Set of tasks
1. Answer these from the Robert Miller profile:
(a) What goes into the green smoothie Miller has with breakfast?
(b) What is the name of Miller's new company?
(c) In what year and in what town was Miller born?
2. Return the stretch of the Robert Miller profile from "A Notre Dame" through "to slow down.", copied word for word.

Text
——————
A Notre Dame Man for Others

Robert Miller wakes up every morning eager to get back to work. He rides a stationary bike and eats breakfast, which always includes a large green smoothie made of an apple, a pear, two bananas, and lots of kale. By 8:30, he is at his computer, shepherding the start-up company he launched last year. 
 
Miller is not, however, some young entrepreneur fresh out of business school. He is a 94-year-old—“94-and-a-half,” he is quick to point out—former judge who could be spending his time in much more relaxing and age-typical fashion. But he refuses to slow down. 
 
“I’ve never been so busy,” the decorated World War II veteran explains. Miller is passionate about solving problems. His latest cause is a personal one: helping elderly people who want to maintain their independence and dignity as they age. His new company, Rising Improvements, is developing products that, Miller hopes, will allow them to do just that. 
 
It’s the latest chapter in a fascinating life, a nine-decades-and-counting long journey from the depths of the Great Depression and the decks of the USS Essex to the courtroom and, now, the office he has set up in his South Bend home. Through it all, two constants have remained: lots and lots of hard work and an unyielding desire to make a difference in the lives of those who need it. 

A Father’s Example   

Miller was born in 1920 in Wilkinson, a central Indiana town with a population of roughly 200 at the time. By Miller’s 9th birthday, the Great Depression had hit, and the family moved to Indianapolis so that his father could find more stable work.
——————
Source excerpt
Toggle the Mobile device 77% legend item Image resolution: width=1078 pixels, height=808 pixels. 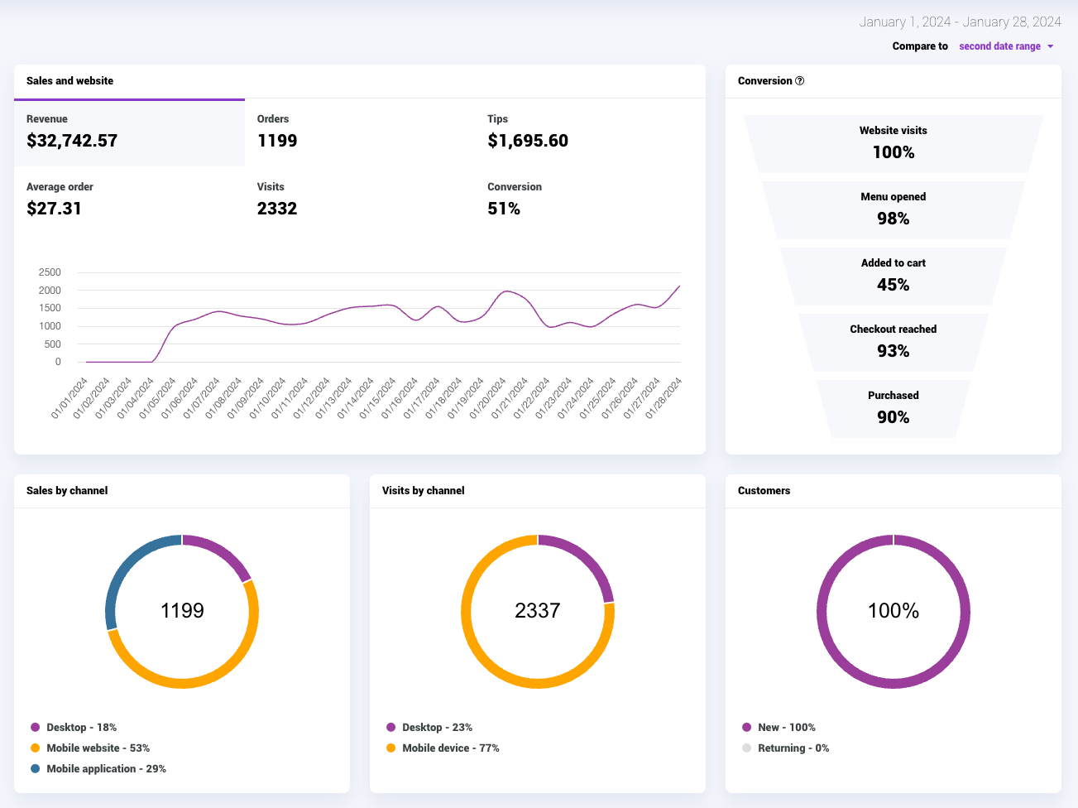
——————
Solutions below
1.
(a) An apple, a pear, two bananas, and lots of kale.
(b) Rising Improvements.
(c) 1920, in Wilkinson, Indiana.

2.
A Notre Dame Man for Others

Robert Miller wakes up every morning eager to get back to work. He rides a stationary bike and eats breakfast, which always includes a large green smoothie made of an apple, a pear, two bananas, and lots of kale. By 8:30, he is at his computer, shepherding the start-up company he launched last year. 
 
Miller is not, however, some young entrepreneur fresh out of business school. He is a 94-year-old—“94-and-a-half,” he is quick to point out—former judge who could be spending his time in much more relaxing and age-typical fashion. But he refuses to slow down.